The word pagan originates from the Latin paganus meaning roughly peasant or villager, derived from pagus meaning roughly country district or village. The word was adopted by Christians to apply to civilians, literally those who were not soldiers in the army of Christ, and equated with heathenism around the 14th century coming to be defined as "worshipper of false gods". It's also interesting to note that the word heathen dates back to a Christianized German adjective meaning "inhabiting open country" making the terms nearly identical.

In this day and age we have expanded the definitions of both pagan and heathen to mean anyone who doesn't follow a major religion.
Google said:
Pagan: a person holding religious beliefs other than those of the main world religions.

Heathen: a person who does not belong to a widely held religion (especially one who is not a Christian, Jew, or Muslim) as regarded by those who do.
Ironically enough, Paganism itself has become a religion, even to the point that it is now officially recognized by the US military.

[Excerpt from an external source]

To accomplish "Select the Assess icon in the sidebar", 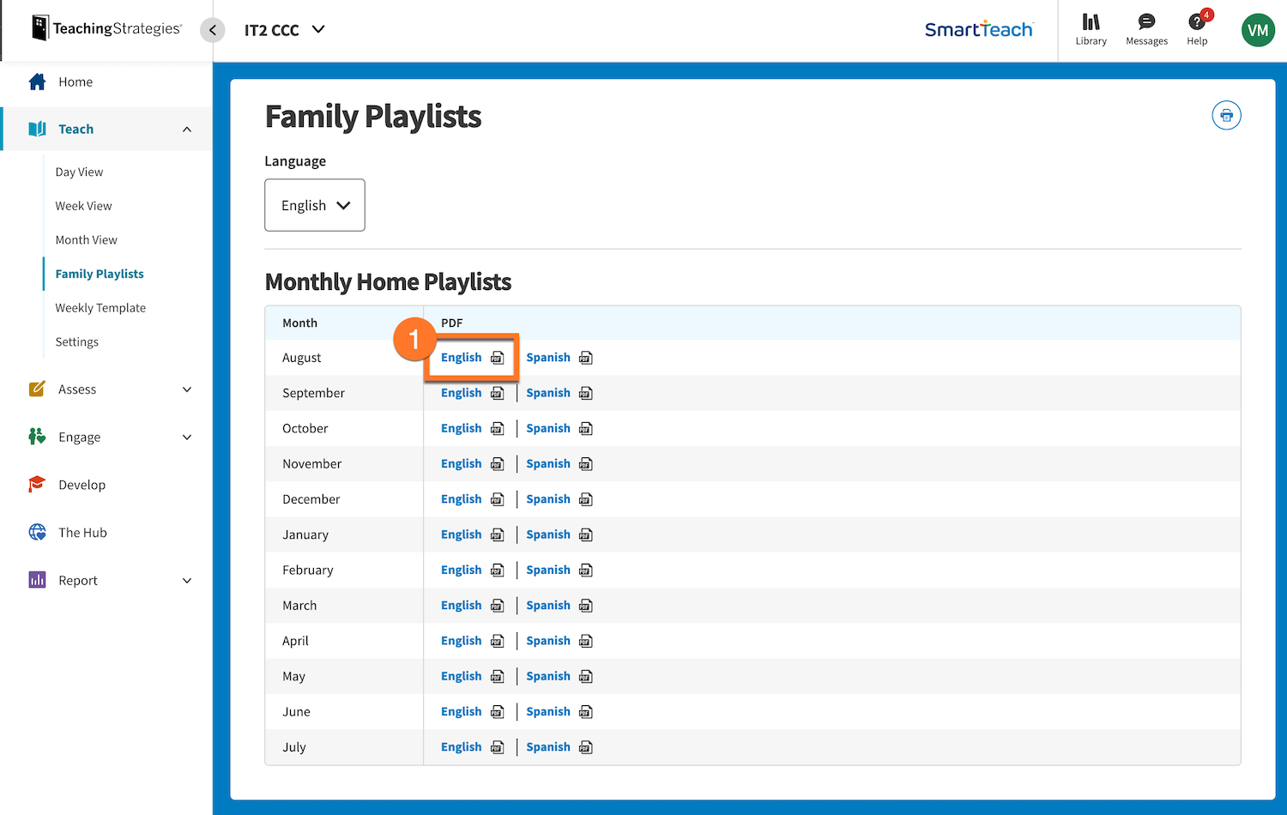I will point(38,389).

You have to make a distinction between paganism/neo-paganism as the umbrella term for a large and diverse movement of groups loosely affiliated by a foundational belief in nature worship, which encompasses all earth-based traditions; and paganism as witchcraft, as it is practised by those who actually call themselves pagans. The latter is generally what you will think of when you hear pagan: naked rituals in the moonlight, invoking the magickal forces of nature, and calling the names of the olde gods. Even in the specialized witchcrafting definition of paganism you have extensive divisions: Ceremonial Magickians and Wiccans, Gardnerians and Alexandrians, Eclecticists and Traditionalists, on and on...

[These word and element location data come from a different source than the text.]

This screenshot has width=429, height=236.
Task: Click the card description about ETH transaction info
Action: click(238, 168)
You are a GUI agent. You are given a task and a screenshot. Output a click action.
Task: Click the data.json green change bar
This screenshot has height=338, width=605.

I think psychedelics do catalyse something of a new found respect for nature, if not a slightly more animistic outlook, at least a deeper sense of the interconnected nature of our universe. In that sense I do think that psychedelics tend to at least make their users moar sympathetic to pagan values. Psychedelics also represent a strong threat to the orthodoxy and power structures of major religions, and in that way I'd also suggest psychedelic users are probably going to end more sympathetic to pagan values, if not full converts to "religious beliefs other than those of the main world religions."

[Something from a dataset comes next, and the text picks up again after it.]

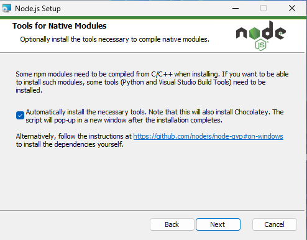Viewport: 307px width, 240px height.
Task: Proceed with the Next button
Action: pos(218,224)
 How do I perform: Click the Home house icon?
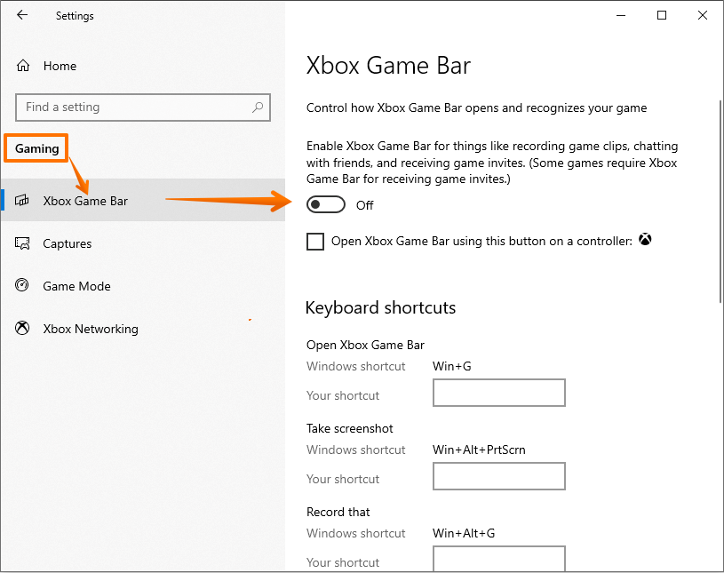[x=23, y=66]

I guess it all depends on how you define it, but realistically the path of working with the plants is tapping a direct gnosis that pre-dates all these silly religious ideas and associations and I think that is exactly the state of conciousness the neo-pagan movement has been looking to revive all along.
 
I was pagan before psychedelics, and still they only inspired me to more closely examine my beliefs and ontological assumptions. While I must say that being raised in a non-christian way certainly helped me to integrate the experience, I certainly cannot say that psychedelics re-affirmed any of my beliefs. They shook every single one.
 
I would say that for those of us in particular who have encountered Egyptian/Hindu/Aztec/Mayan deities, and believe those interactions to be genuine at some level, are enacting a pagan mindset.
 
hixidom said:
anne halonium said:
partly because I do not believe in any traditional pagan Gods or holidays or religions ect....
This too! Paganism was once a major world religion, so it comes with it's own baggage.

travsha said:
the closest i get to religion is pokemon.
I've considered church for my future children being something like watching Dragonball.
Weird, you switched up who said what quote lol
 
The psychedelic experience is very subjective, what I believe it does do (for the most part) is create a respect for different belief systems and what they have to teach.

What it did for me is brought me closer to God, whom I was very angry at and hadn't gone to church in years. I believe people are put off, not only Christianity, but other mainstream faiths because of a confusion between what the 'organisation' teaches and what that religion really is.

IMO paganism has appeal because of a lack of real structure and doctrine and therefore has more freedom.